Das ist der überraschende Ausgang eines Gesprächs, bei dem es vor allem um das umstrittene neue Kohleinvestment von Siemens ging. Kaeser hat dabei angekündigt, bis Montag darüber zu entscheiden, ob der umstrittene Auftrag zur Lieferung einer Zugsignalanlage für ein Kohlebergwerk in Australien ausgeführt wird. Ein kleiner Sieg für die Umweltschützer, die das Vorhaben seit Wochen kritisieren.

Überschattet wird dieser Sieg allerdings von Kaesers Offerte, die ihm gleich doppelt nutzt: Zum einen lässt sie das eigentliche, für Siemens durchaus unangenehme Thema in den Hintergrund treten. Zum anderen beweist Kaeser damit – zumindest vordergründig – seine Offenheit: Seht her, wir würden auch eine große Klimaschützerin als Aufseherin für unsere neue Energiesparte akzeptieren!
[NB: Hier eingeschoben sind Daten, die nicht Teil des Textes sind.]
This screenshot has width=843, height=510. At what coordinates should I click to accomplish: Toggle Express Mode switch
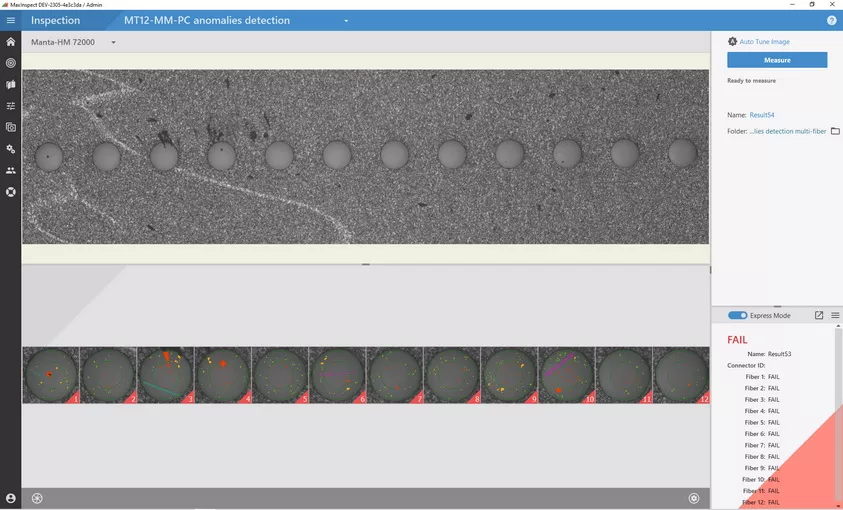(738, 315)
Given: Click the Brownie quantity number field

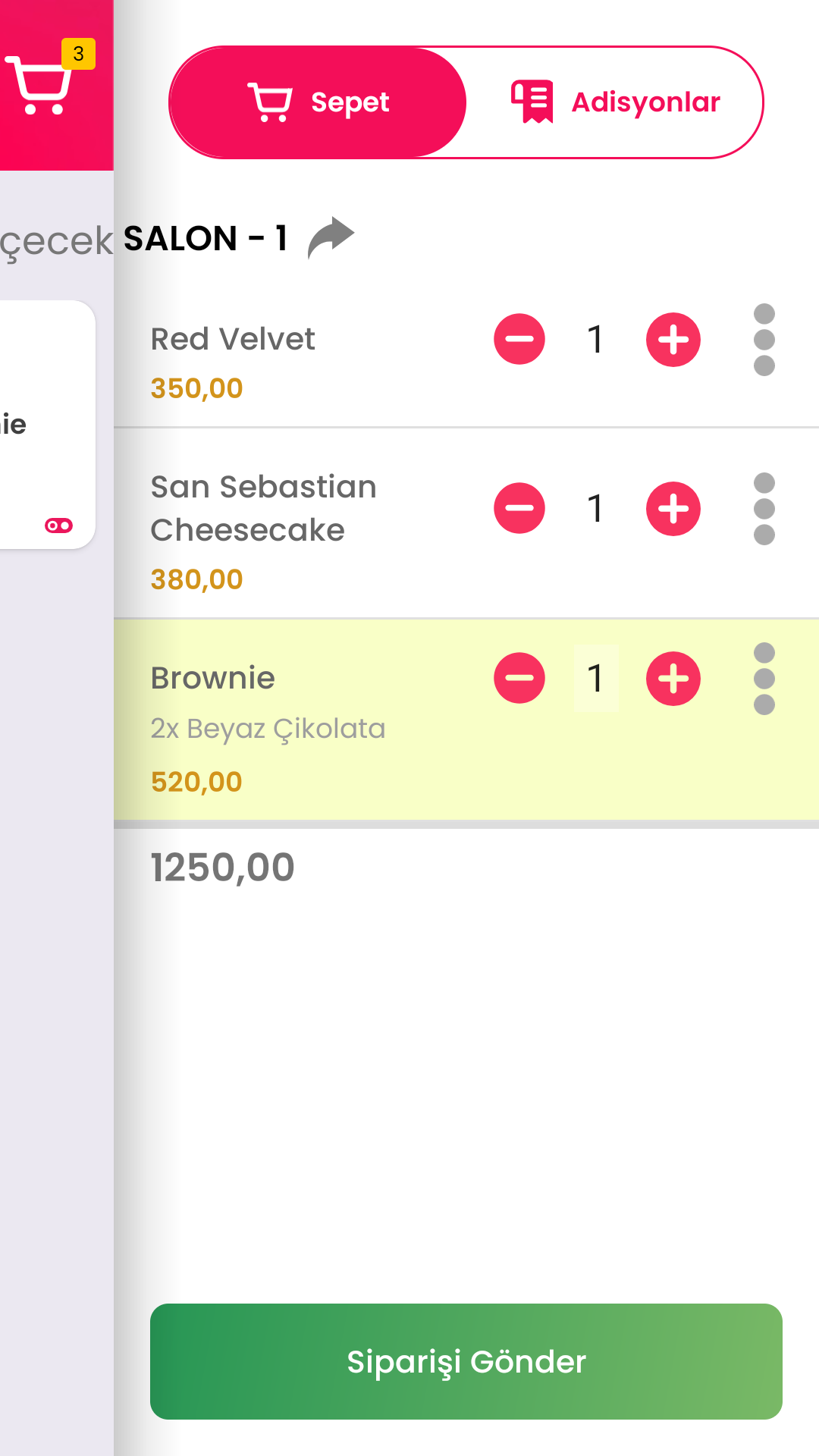Looking at the screenshot, I should point(596,678).
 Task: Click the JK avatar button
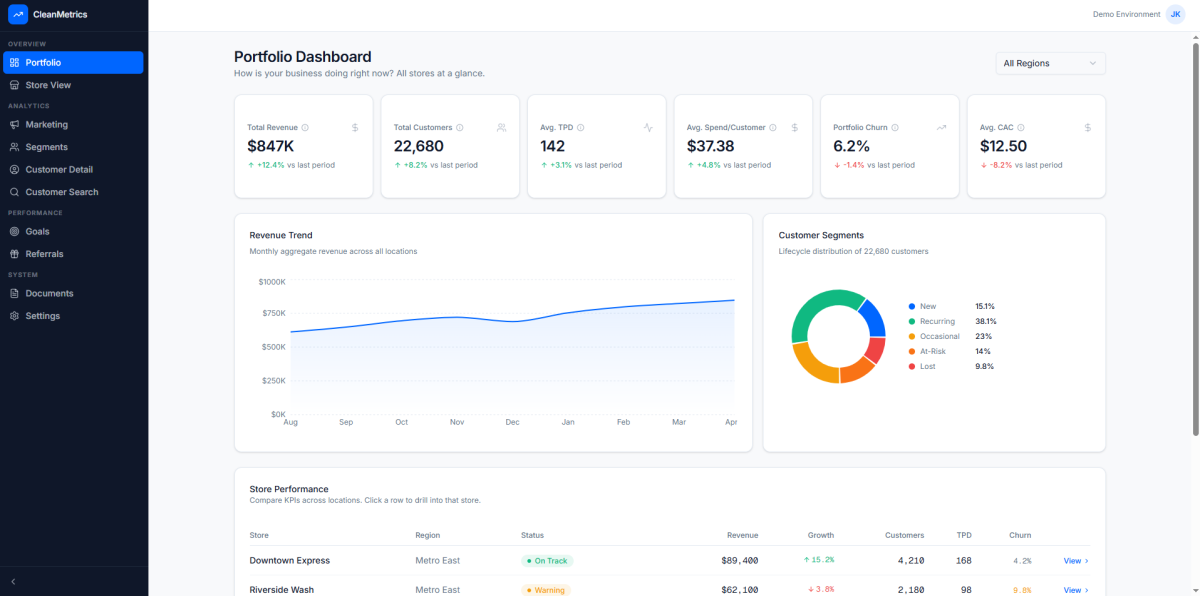point(1176,14)
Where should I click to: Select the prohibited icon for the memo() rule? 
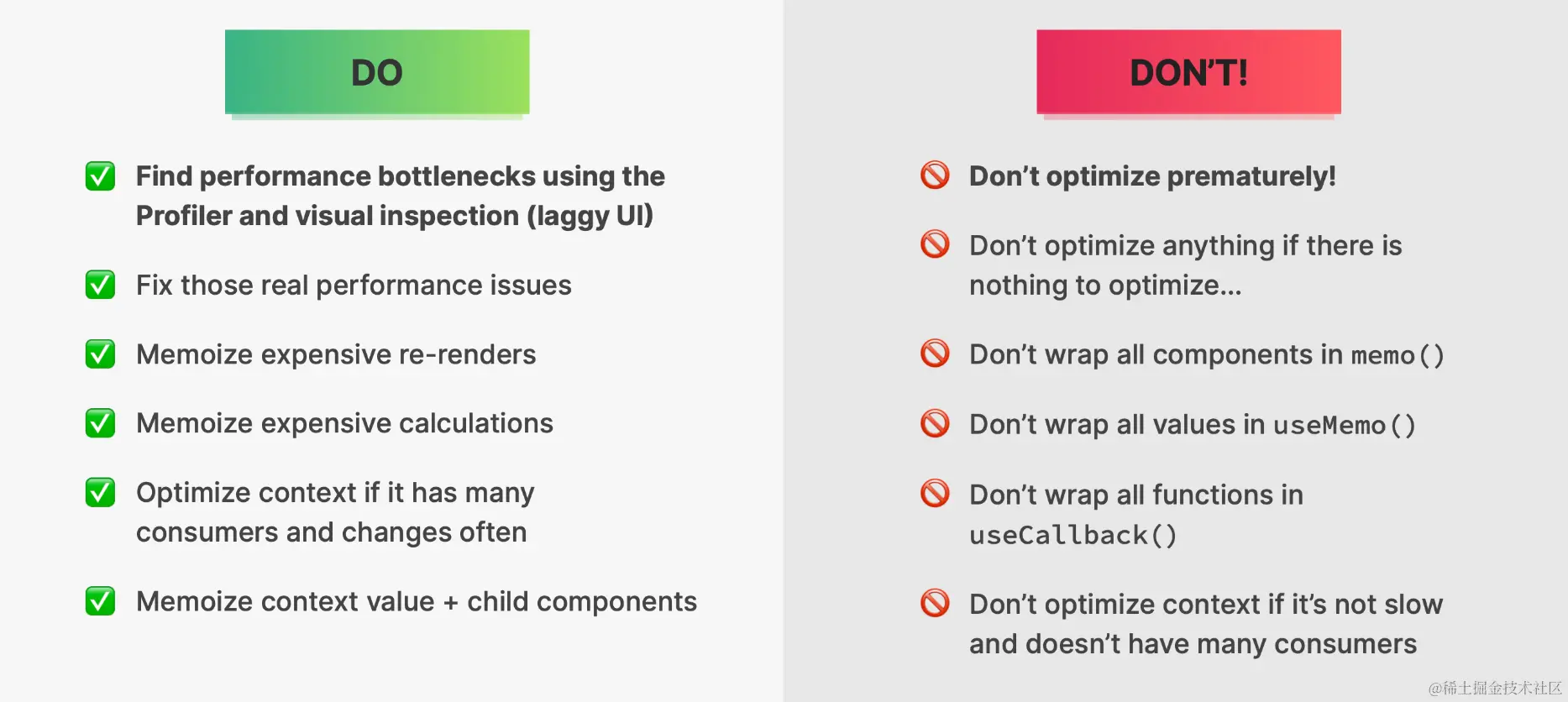tap(935, 354)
Doch das Angebot ist vergiftet. Es bringt Neubauer in die Bredouille: Sollte sie es entgegen aller Erwartungen akzeptieren, würde sie jede Glaubwürdigkeit verlieren. Eine prominente Aktivistin, die sich von einem Großkonzern vereinnahmen lässt? Das würde dem Klimaschutz und der Bewegung in Deutschland schaden. Im Vorfeld des
Gesprächs war Neubauer allein schon für ihre Bereitschaft kritisiert worden, mit Kaeser zu sprechen.
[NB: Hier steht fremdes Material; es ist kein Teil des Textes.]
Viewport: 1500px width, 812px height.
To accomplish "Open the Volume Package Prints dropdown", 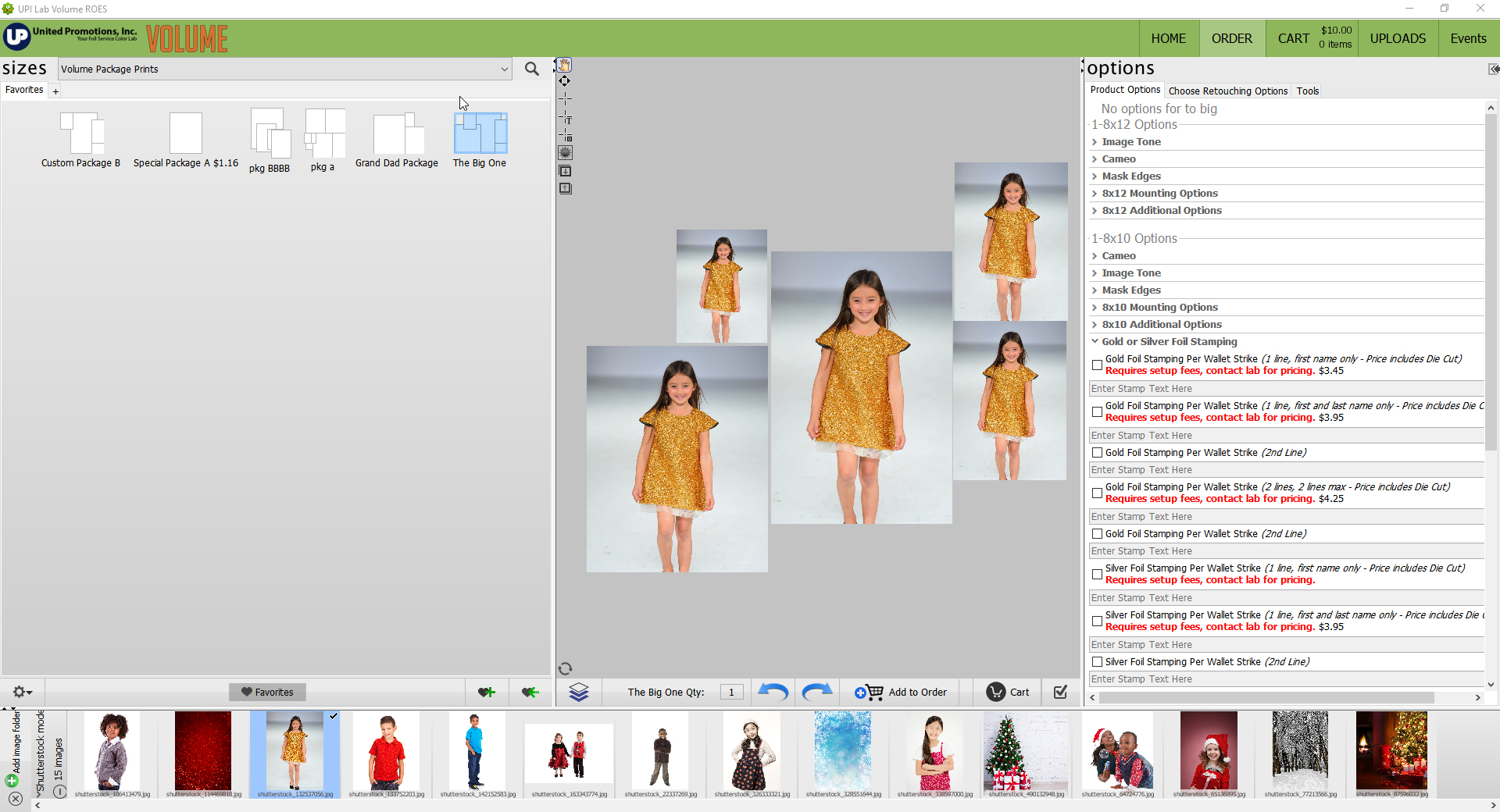I will (x=285, y=69).
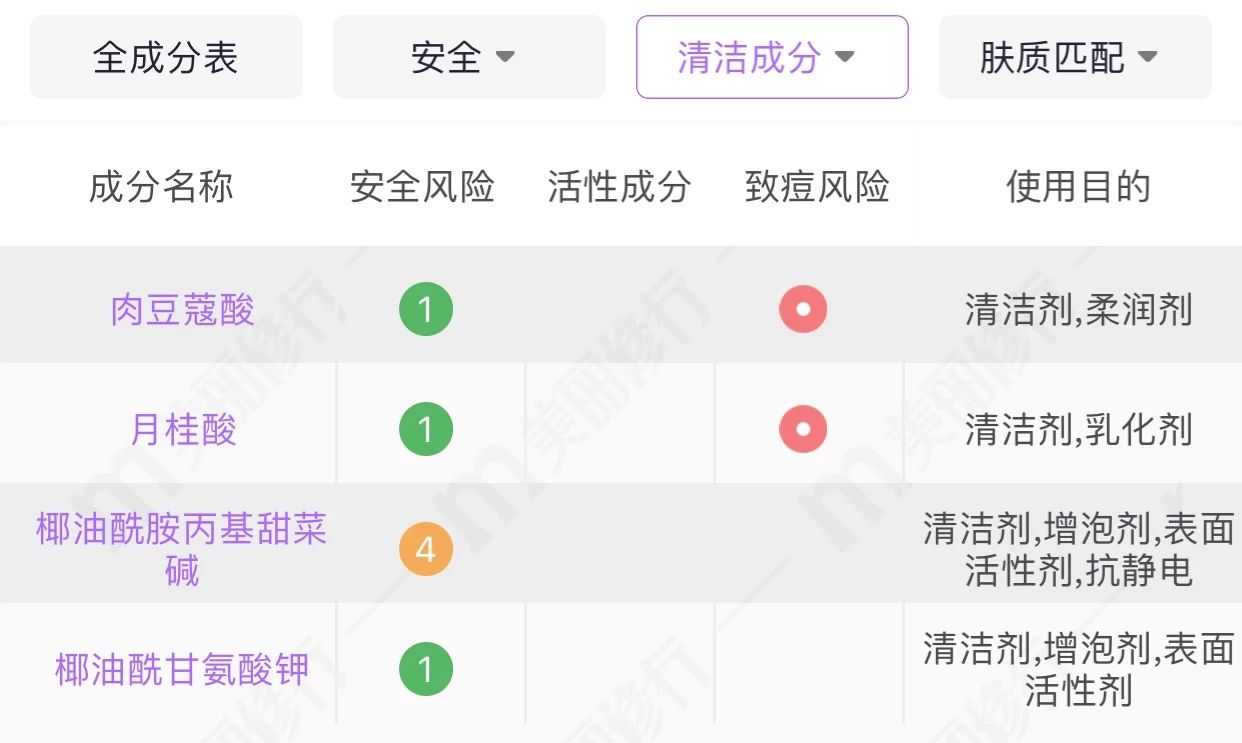Click the 活性成分 column header
Image resolution: width=1242 pixels, height=743 pixels.
[x=619, y=186]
Wählt Neubauer dagegen die naheliegende Variante und lehnt ab, kann sich Kaeser darauf zurückziehen, seinen Kritikerinnen entgegengekommen zu sein. Und man kann Neubauer vorhalten, die Chance, konkret zu gestalten, nicht wahrgenommen zu haben. Statt das System von innen heraus zu verändern, würde sie weiter den Weg der fundamentalen Klimaopposition wählen.

Natürlich trägt dieser Vorwurf eigentlich nicht, schließlich wäre Neubauer im Aufsichtsrat von Siemens Energy nur eine von vielen. Große Gestaltungskraft hätte sie höchstwahrscheinlich nicht. In der fast schon aggressiven Klimadebatte würde das ihren Gegnern dennoch eine neue Angriffsfläche eröffnen.
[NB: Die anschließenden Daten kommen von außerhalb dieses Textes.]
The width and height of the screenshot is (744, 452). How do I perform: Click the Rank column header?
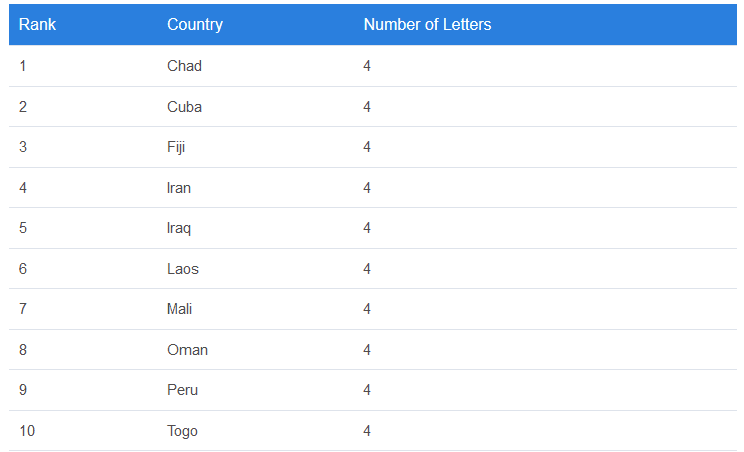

Es ist deshalb verständlich, dass sich Neubauer nicht gleich zu dem Angebot äußern wollte. Doch ganz gleich, wie sie sich entscheidet: Sie kann eigentlich nicht gewinnen. Joe Kaeser hat dagegen zumindest für den Moment den Druck von seinem Konzern genommen. Das nennt man dann wohl eine erdrückende Umarmung.